2-го марта, в тот самый день, когда Клингспор дал приказание отступать, Аминов писал своей жене: «Поговорю с тобою без обиняков. — Никакой опасности пока нет, потому читай эти строки хладнокровно, с благоразумием и достоинством в душе, которые даровало тебе небо, как женщине. Надежды — друга несчастных, — мы никогда не должны терять, однако, долг заставляет меня не поддерживать в тебе надежды на спасение Финляндии в настоящее время, потому что без помощи Божией вся страна будет занята неприятелем». «Схороним с честью наше отечество, — цитируем мемуар того же генерала Аминова. — Как может устоять Швеция, окруженная тремя неприятелями, из которых двое суть могущественнейшие народы на земле».
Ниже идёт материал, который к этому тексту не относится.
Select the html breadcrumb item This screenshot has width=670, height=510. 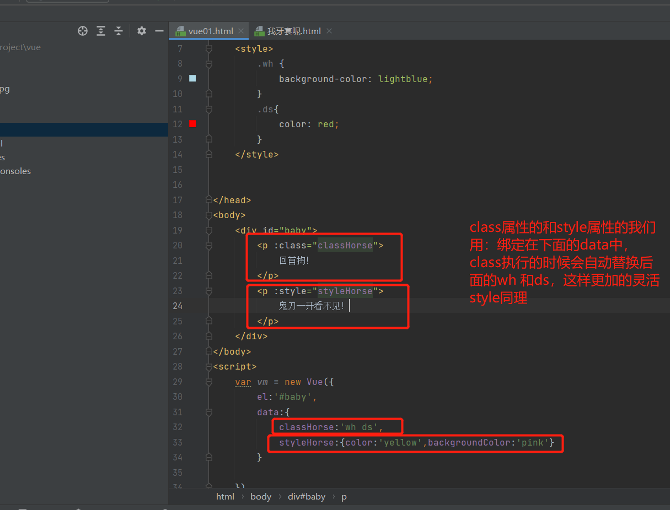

Карл Густав Эрнрот (род. в 1744 г.), отличившийся в войнах Густава III, и теперь уже находившийся в отставке, заметил, что оборонительный план Клеркера «ни к чему не поведет, потому что Финляндия рано или поздно все-таки. будет принадлежать России, и это чем скорее, тем лучше».
Поручик Карл Адольф Бракель, также один из героев похода 1788 — 1790 гг., пишет своему брату 11 февраля 1808 г. «Нам предстоит война с русскими. — Если действительно так, как говорят, то война будет непродолжительна. Горсть людей без хлеба и одежды едва ли может, при всем желании, сопротивляться хорошо вооруженной армии».
«Без того, чтобы иметь каждую ночь стражу в 3.000 человек на стенах Свеаборга, нельзя быть уверенным, что он не будет взят», — писал Рейтершельд, один из самых храбрых офицеров финской армии. Если Бракель и Рейтершельд имели такие мрачные предчувствия, то, наверное, можно предположить, что общее мнение считало борьбу бесполезной.